Wednesday, March 9, 2016
Over time I am getting a little convinced that you be nice to people as much as you could and you did everything you should, but still you can't make friends. You just can't make them meet you before they leave the city for another job, you can't make them send you birthday wishes ‘cause obviously there is nothing mutual, and you can't be part of their wedding. You will get to know by friends of friends about them, see pictures on social media and kind of miss the time you were in touch, shared things and promised they will be friends forever. And then you laugh on the word "forever" and remember a line from Alice in Wonderland by Lewis Carroll. “Alice: How long is forever? White Rabbit: Sometimes, just one second.” And try to escape the thought.
I tell you, you're always gonna wonder why they never tried to communicate. And you will never find a satisfactory answer, never.
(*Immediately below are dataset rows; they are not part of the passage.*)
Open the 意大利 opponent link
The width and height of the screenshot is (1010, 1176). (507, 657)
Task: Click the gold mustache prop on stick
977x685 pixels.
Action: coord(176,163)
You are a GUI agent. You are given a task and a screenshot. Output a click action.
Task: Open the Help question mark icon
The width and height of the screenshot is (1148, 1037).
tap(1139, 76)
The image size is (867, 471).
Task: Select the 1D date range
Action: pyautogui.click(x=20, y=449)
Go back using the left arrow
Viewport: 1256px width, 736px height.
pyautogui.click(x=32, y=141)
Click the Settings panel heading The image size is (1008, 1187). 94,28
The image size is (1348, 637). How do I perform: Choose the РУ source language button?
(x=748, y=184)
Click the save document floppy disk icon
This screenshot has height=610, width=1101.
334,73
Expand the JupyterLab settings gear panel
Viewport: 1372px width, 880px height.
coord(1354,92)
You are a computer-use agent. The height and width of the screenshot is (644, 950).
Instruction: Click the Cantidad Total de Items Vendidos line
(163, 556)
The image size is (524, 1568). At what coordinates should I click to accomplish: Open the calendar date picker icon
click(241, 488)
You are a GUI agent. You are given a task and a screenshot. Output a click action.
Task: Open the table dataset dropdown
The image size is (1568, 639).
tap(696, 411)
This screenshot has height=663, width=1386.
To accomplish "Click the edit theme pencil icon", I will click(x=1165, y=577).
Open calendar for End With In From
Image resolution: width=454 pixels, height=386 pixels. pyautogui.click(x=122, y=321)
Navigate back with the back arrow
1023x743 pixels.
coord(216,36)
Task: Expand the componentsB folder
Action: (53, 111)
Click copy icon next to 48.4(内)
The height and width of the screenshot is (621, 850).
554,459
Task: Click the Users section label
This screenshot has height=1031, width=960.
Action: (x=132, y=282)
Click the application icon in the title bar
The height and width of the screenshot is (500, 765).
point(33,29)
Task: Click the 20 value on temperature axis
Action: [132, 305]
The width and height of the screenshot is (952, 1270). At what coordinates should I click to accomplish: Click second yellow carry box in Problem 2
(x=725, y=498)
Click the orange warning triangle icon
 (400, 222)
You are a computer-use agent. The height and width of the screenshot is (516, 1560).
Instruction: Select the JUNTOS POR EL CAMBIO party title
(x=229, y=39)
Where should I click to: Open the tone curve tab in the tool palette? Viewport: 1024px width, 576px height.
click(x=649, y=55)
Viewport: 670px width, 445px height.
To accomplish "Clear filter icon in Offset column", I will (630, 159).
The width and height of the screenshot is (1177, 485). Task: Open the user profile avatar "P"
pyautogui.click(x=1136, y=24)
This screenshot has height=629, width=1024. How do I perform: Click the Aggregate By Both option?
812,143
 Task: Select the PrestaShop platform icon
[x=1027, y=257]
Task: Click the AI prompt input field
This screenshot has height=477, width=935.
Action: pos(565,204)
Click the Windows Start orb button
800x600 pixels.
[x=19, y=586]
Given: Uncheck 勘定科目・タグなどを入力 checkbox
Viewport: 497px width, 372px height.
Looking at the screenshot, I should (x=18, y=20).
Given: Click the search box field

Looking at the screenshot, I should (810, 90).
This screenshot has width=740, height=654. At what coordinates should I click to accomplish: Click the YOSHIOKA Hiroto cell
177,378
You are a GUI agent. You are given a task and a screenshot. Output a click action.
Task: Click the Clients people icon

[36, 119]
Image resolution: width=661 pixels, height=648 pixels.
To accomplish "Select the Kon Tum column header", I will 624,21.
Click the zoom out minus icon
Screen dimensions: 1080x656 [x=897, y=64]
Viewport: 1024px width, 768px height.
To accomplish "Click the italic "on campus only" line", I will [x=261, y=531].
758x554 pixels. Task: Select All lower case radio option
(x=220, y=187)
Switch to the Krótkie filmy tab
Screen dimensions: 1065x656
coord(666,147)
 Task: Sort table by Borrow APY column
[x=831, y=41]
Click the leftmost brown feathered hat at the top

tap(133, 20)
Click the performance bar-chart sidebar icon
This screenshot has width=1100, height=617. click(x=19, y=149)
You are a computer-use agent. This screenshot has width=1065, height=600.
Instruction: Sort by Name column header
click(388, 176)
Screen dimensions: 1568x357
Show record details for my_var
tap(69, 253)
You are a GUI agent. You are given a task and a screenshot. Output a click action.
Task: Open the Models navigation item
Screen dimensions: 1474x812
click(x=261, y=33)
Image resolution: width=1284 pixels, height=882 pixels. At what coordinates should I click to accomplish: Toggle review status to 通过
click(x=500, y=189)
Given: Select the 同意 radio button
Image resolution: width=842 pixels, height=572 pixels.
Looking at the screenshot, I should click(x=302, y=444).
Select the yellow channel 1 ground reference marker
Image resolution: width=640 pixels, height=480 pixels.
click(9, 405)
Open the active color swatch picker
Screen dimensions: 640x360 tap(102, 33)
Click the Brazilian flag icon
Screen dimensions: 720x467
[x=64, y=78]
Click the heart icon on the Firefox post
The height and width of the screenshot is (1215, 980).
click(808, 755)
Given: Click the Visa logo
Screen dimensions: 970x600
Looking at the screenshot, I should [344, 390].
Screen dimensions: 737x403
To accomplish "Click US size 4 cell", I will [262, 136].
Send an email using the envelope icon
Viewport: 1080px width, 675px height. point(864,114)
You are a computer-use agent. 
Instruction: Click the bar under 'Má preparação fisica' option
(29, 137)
Contrary to those people, you will have some people or maybe just one person who will never leave you –“no matter what”. You could look ugly as hell, you made zillion mistakes, you broke and broke them over again and they will stay. And you will wonder you don't deserve them or why they not leaving or maybe you'll never understand their value. But, thing is you are doing same thing others did to you.
Things once lost are often loved more, right? People don't talk to you when you’re struggling or seeking help, they kind of don't remember you exist. Some just pretend they helping but hardly do anything about it. But when you become something, they come over to congratulate you or in other words want to know how you did that and suddenly you are around so many people that it suffocates you and you don't understand what's going on. As a result, you shut off. World is a scary place, ain’t it?
Here is the irony: Often, we evolve –we change, ‘cause things changed around us and in us. Sometimes, we just get over the times when we were miserable and that’s why forget people who were then with us when everyone else walked out. Very common thing I noticed, we get job or promotion –we give treat to friends and colleagues. Parents suddenly blur in the background. I hate that, I hate the fact how everything else becomes so secondary. How fast things could change and leave us with excuses.
I noticed people are sort of scared to say things, or maybe avoid saying what should actually be said. Me too! But, guessing is a tough job right. They won't say they didn't like something, they will just react or maybe talk to other people about it. And sometimes, they will say things but won't act. They will tell you they care about you but then they will never be around when you need them. We actually, never need anyone and we have been fine that way.
There is nothing to do with any particular instance. I am writing this ‘cause I want myself to be reminded that things change and nothing is for forever, and so are the troubles. I want to be grounded, no matter what I possess. I don’t want to change the good things in me. I want to think and have things to think about, and I love impressing myself. I don’t wanna get used to anything. I have been stoic and I want to be. We become what we think. So Think!